NUOVE AREE e CENSIMENTO
«Le nuove realizzazioni del verde pubblico», si sottolinea, «dovranno essere progettate considerando come prioritaria la loro integrazione nel sistema urbano e territoriale esistente». Il regolamento prevede «il censimento e il monitoraggio del verde e del patrimonio arboreo, strumenti conoscitivi irrinunciabili per la programmazione della manutenzione e per la corretta pianificazione di nuove aree verdi. Nasce anche il bilancio arboreo, che riporta il numero degli alberi messi a dimora su impulso del Comune.

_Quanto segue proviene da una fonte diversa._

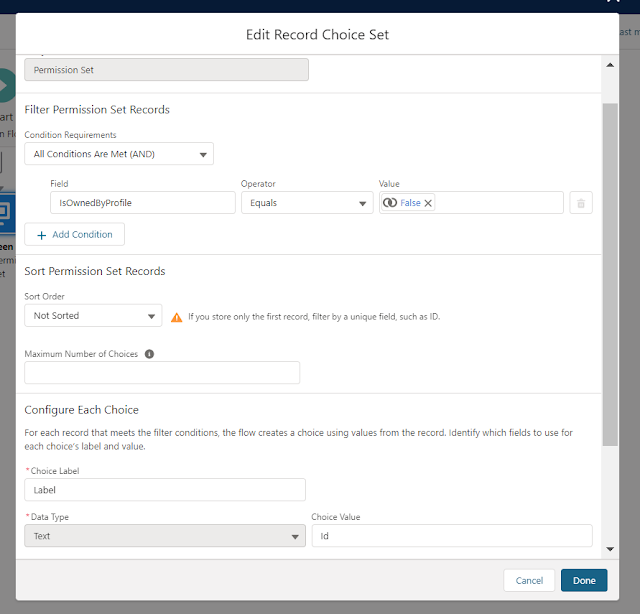Open the Sort Order dropdown
The height and width of the screenshot is (614, 640).
pyautogui.click(x=93, y=316)
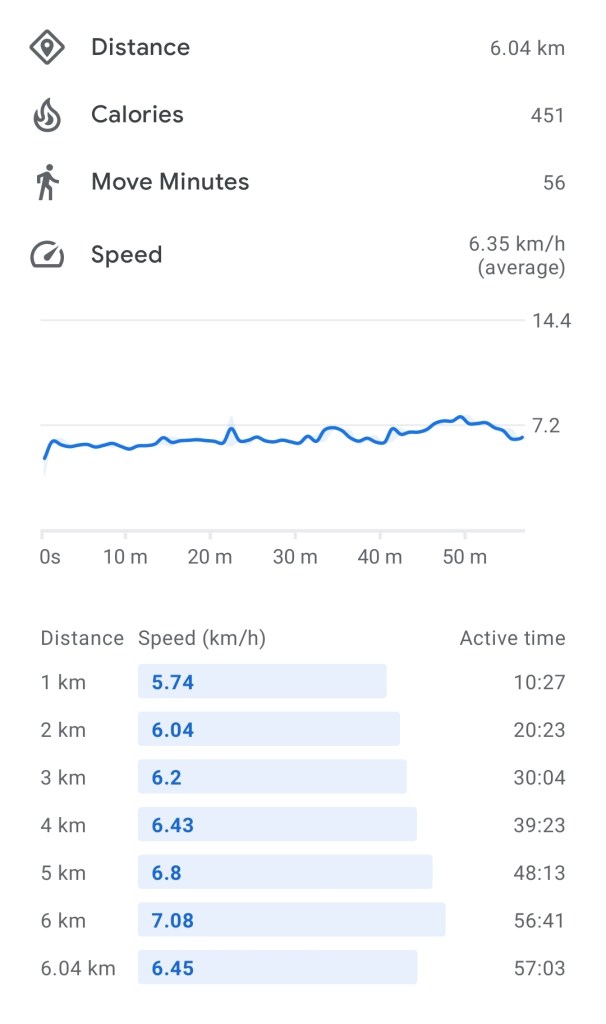
Task: Click the 50 m mark on chart axis
Action: pos(464,557)
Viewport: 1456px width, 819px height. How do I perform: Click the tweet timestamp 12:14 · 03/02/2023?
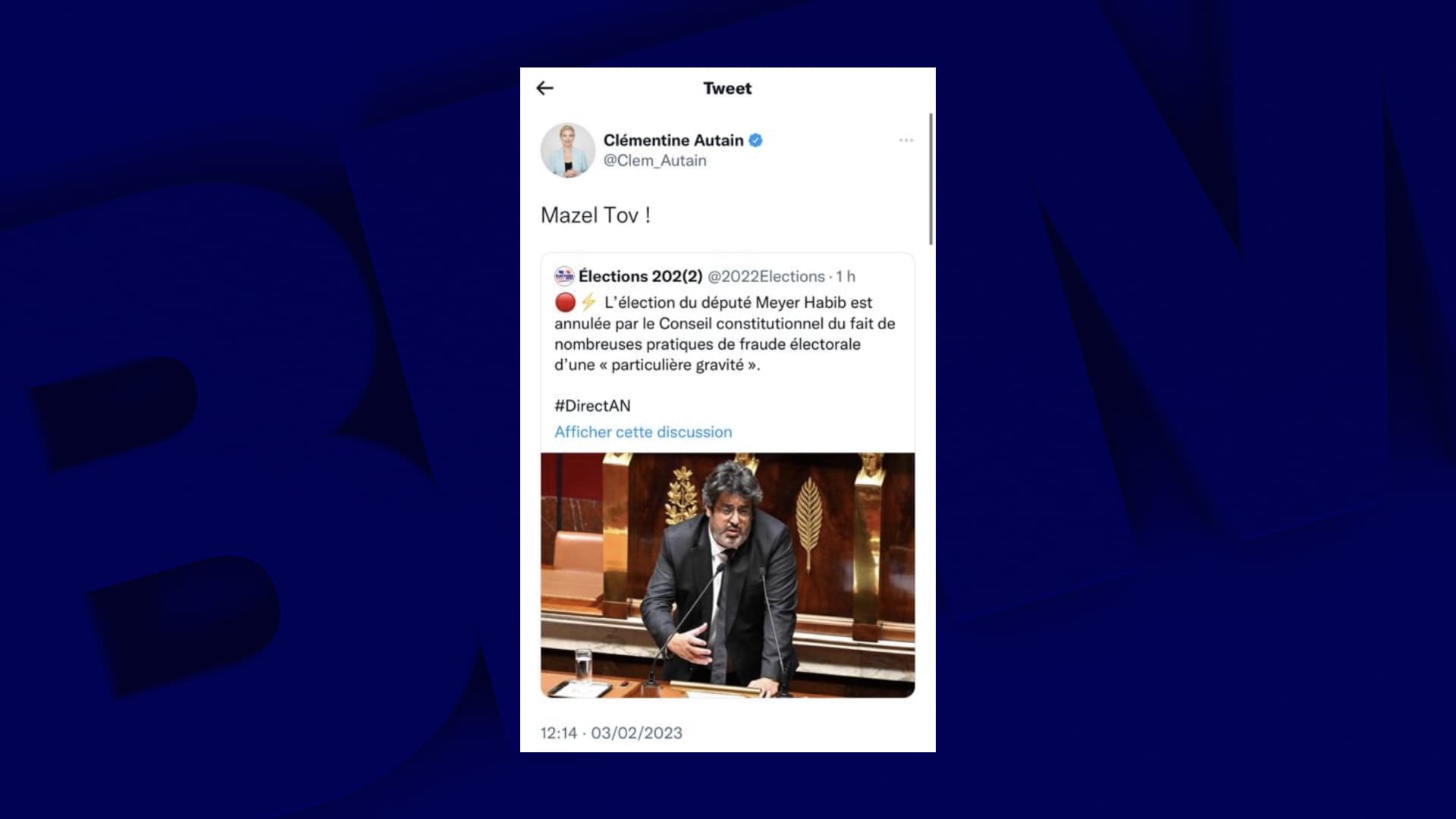(611, 733)
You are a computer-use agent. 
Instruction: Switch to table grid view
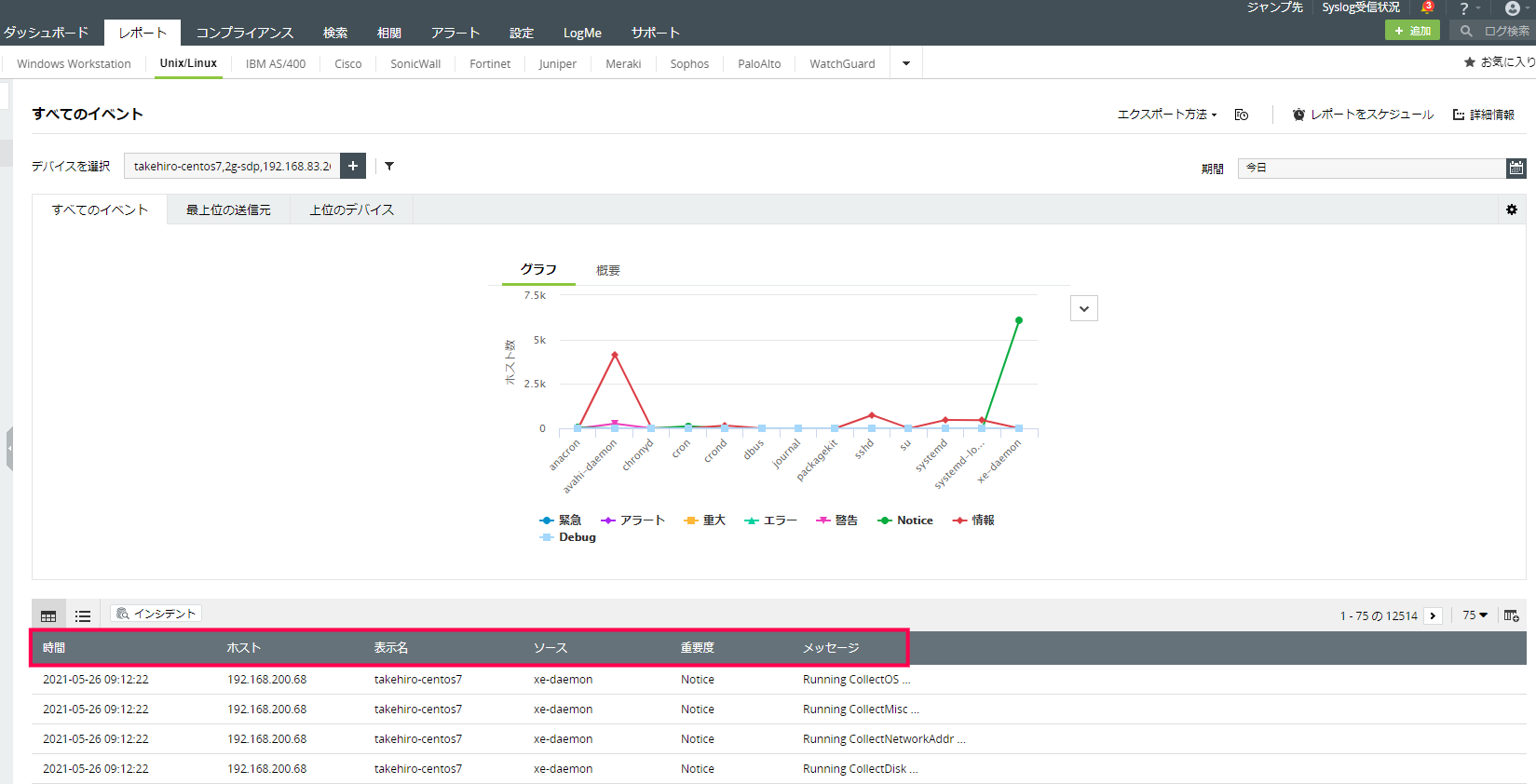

Inoltre, agli alberi monumentali «è riconosciuto un elevato valore paesaggistico e culturale; l’amministrazione comunale ne promuove la conoscenza e il relativo catalogo».
POTATURE
Il privato «è tenuto a conservare la forma della chioma più opportuna. La potatura ha l’obiettivo di prevenire schianti e facilitare, così, una crescita sana e rigogliosa dell’albero. È vietata la tecnica della capitozzatura».
GIOCHI PER BAMBINI
Per quanto riguarda i giochi per bambini presenti nelle aree verdi attrezzate «le stesse dovranno essere censite periodicamente e sottoposte a regime di monitoraggio e controllo. Nei parchi, giardini gli animali da compagnia possono accedere solo al guinzaglio e coi dispositivi di protezione previsti dalla normativa specifica e dai regolamenti di polizia urbana.
RISCHI
L’albero, in città «presenta numerose criticità, determinando un alto indice di rischio per la cui riduzione, si devono mettere in azione diversi trattamenti, con lo scopo di mitigare i danni da improvvisi crolli. È obbligatoria, poi, la lotta «agli agenti patogeni e i proprietari, gestori, conduttori dei terreni sui quali si trovano le piante malate devono comunicarne la presenza al servizio regionale il quale stabilirà gli interventi più idonei». Sì agli interventi su parchi e giardini di pregio «se diretti alla conservazione di tali aree e al ripristino delle originarie caratteristiche». È vietato abbattere o danneggiare gli alberi sotto tutela e quelli con circonferenza del tronco oltre i 50 centimetri. Il taglio di alberi secchi va preventivamente comunicato al Comune.
BIOMASSA
Nella delibera si legge che la realizzazione del Polo per il trattamento e la valorizzazione di biomassa residua riveste ruolo strategico anche per lo sviluppo di impiantistica in teleriscaldamento. (g.p.)